As you might know, we have been trying out a 10 GbE iSCSI connection to our JackRabbit server. We will be writing up a white paper about this later on.
The issue I keep running into was not having a real benchmark test. Most of the benchmark tests we have seen have been, well, completely artificial, in that end user work loads aren’t anything like that. We want to try to test end user work loads whenever possible. IOzone is a code that basically spends most of its time in cache memory, unless you go out and change the code (which I did). The issue is that their code has a bunch of 2GB limits courtesy of int data types. This makes it hard to test modern IO systems such as JackRabbit, which hit the high end performance/size limits of IOzone very quickly.
The user in this case, told us their workload. So we crafted a benchmark to see what happens.
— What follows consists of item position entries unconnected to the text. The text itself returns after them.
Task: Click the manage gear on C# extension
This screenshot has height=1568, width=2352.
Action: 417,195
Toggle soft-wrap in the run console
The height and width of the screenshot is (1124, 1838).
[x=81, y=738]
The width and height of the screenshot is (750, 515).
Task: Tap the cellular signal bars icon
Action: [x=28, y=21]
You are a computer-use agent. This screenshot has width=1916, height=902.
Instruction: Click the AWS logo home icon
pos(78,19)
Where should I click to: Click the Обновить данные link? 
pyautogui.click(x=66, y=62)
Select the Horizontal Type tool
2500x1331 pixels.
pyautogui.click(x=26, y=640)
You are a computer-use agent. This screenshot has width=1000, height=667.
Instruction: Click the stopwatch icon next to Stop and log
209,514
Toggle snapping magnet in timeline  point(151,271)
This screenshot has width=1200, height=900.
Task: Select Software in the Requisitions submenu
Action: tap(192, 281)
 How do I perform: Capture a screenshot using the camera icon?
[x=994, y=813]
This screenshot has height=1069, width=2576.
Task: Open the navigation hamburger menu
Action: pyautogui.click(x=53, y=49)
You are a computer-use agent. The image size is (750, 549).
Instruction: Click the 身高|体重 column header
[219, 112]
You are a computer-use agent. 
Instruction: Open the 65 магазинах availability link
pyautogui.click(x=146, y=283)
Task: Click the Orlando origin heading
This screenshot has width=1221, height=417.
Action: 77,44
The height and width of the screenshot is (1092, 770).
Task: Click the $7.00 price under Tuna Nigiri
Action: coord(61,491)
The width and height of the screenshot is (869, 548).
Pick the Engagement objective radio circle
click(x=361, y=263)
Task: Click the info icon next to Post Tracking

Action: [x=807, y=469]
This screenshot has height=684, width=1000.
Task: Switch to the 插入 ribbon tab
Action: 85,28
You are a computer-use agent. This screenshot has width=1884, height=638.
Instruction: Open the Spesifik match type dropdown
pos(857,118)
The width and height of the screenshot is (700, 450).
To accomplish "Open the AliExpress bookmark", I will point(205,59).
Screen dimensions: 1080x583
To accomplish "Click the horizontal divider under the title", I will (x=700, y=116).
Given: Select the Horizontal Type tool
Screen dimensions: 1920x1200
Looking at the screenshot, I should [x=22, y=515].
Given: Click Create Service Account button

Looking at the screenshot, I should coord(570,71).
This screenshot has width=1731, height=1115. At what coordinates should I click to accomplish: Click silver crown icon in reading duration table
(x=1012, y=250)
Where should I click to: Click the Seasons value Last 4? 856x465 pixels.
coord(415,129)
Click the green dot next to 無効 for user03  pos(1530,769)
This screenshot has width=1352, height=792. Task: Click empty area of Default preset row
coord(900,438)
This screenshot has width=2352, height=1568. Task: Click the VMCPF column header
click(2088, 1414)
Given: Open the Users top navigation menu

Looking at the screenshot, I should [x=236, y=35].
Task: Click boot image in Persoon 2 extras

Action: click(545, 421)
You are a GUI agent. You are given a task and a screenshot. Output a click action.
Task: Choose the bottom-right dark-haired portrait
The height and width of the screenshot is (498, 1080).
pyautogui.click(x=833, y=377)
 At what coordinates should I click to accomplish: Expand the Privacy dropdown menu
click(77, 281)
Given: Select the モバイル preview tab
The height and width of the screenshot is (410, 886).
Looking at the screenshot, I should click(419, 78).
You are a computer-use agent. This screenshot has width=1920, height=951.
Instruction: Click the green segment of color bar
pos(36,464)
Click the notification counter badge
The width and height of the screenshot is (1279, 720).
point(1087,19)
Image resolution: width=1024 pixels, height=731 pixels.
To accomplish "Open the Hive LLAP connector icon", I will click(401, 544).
This is an MPI code, and is fairly easy to make work.
Here is what happened when we built and ran the code:
[root@pegasus-a io-bm]# make -f Makefile.io-bm
mpicc -c -g io-bm.c
mpicc -g -g -o io-bm.exe io-bm.o -lm
[root@pegasus-a io-bm]# mpirun -np 4 ./io-bm.exe -n 10 -f /big/test -w
[tid=0] each thread will output 2.500 gigabytes
[tid=0] using buffered IO
[tid=0] page size ... 4096 bytes
[tid=0] number of elements per buffer ... 2097152
[tid=0] number of buffers per file ... 160
[tid=0] Allocating memory ... 16777216 bytes
[tid=0] Done allocating memory
[tid=0] storing random numbers ...
[tid=2] each thread will output 2.500 gigabytes
[tid=2] using buffered IO
[tid=3] file open for file=/big/test.3 is complete
Thread=1: time = 19.746s IO bandwidth = 129.647 MB/s
Thread=0: time = 19.950s IO bandwidth = 128.323 MB/s
Thread=2: time = 19.746s IO bandwidth = 129.646 MB/s
Thread=3: time = 20.181s IO bandwidth = 126.853 MB/s
Naive linear bandwidth summation = 514.468 MB/s
More precise calculation of Bandwidth = 507.410 MB/s
This is interesting. All the reading I have done online suggests that most people are having trouble breaking 30 MB/s for their iSCSI arrays. I have seen iSER and SRP numbers that (to nullio, e.g. not a real backing store file system), they get 900 MB/s for Infiniband. So I am not displeased by these numbers, as they are going to real disk.
-rw------- 1 root root 5368709120 Feb 3 00:38 /big/test.0
-rw------- 1 root root 5368709120 Feb 3 00:38 /big/test.1
-rwx------ 1 root root 5368709120 Feb 3 00:38 /big/test.2*
-rwx------ 1 root root 5368709120 Feb 3 00:38 /big/test.3*